Para combater essas ondas de calor marinhas, “as emissões de gases de efeito estufa devem ser reduzidas”, mas mesmo que as emissões fossem interrompidas totalmente hoje, os oceanos, que armazenam 90% do calor do sistema terrestre, continuariam aquecendo, explica Von Schuckmann.

Ondas de calor marinhas mais frequentes e intensas

As ondas de calor marinhas dobraram de frequência desde a década de 1980, de acordo com o relatório do IPCC publicado em agosto de 2021. Entre 2015 e 2019, “o Mediterrâneo registou (…) cinco anos consecutivos de mortalidade em massa de espécies” devido a estes episódios, aponta um artigo recente na revista científica Global Change Biology.

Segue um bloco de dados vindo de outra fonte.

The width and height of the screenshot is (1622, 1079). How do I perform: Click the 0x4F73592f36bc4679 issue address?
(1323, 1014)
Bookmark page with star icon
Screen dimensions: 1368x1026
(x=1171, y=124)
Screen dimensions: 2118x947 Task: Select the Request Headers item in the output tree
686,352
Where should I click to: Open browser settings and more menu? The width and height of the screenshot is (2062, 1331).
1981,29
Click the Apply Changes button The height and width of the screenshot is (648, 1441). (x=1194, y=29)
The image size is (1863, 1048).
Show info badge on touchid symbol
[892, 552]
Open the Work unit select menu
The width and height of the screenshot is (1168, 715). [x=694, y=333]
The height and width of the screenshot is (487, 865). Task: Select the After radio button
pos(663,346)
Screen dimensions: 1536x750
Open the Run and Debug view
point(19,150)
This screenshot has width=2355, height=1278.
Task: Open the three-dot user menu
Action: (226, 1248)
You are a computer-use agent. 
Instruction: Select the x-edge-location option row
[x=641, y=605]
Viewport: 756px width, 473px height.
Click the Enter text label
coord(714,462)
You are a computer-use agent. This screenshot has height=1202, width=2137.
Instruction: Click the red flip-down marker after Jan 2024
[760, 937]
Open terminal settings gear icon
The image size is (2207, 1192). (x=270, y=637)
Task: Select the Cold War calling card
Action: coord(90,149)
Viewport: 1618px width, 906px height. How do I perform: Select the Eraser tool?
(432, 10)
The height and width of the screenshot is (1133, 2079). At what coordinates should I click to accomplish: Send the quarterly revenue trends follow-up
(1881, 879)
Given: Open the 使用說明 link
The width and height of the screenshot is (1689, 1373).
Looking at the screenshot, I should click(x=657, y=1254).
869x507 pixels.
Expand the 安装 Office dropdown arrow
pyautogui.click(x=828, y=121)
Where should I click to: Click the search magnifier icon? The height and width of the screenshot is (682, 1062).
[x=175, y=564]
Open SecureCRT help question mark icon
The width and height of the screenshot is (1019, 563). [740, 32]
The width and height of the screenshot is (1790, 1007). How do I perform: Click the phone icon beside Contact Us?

“Desde 2003, pelo menos, tornaram-se mais regulares e no futuro durarão mais, ocuparão mais espaço no mar e serão mais intensas e severas”, enfraquecendo um mar precioso em termos de biodiversidade, alerta Von Shuckmann. Embora o Mediterrâneo cubra menos de 1% da superfície oceânica do planeta, abriga “18% de todas as espécies marinhas conhecidas”, diz um relatório da rede de especialistas mediterrâneos em mudanças climáticas (MedECC), e tem “a maior proporção de habitats marinhos ameaçados na Europa”.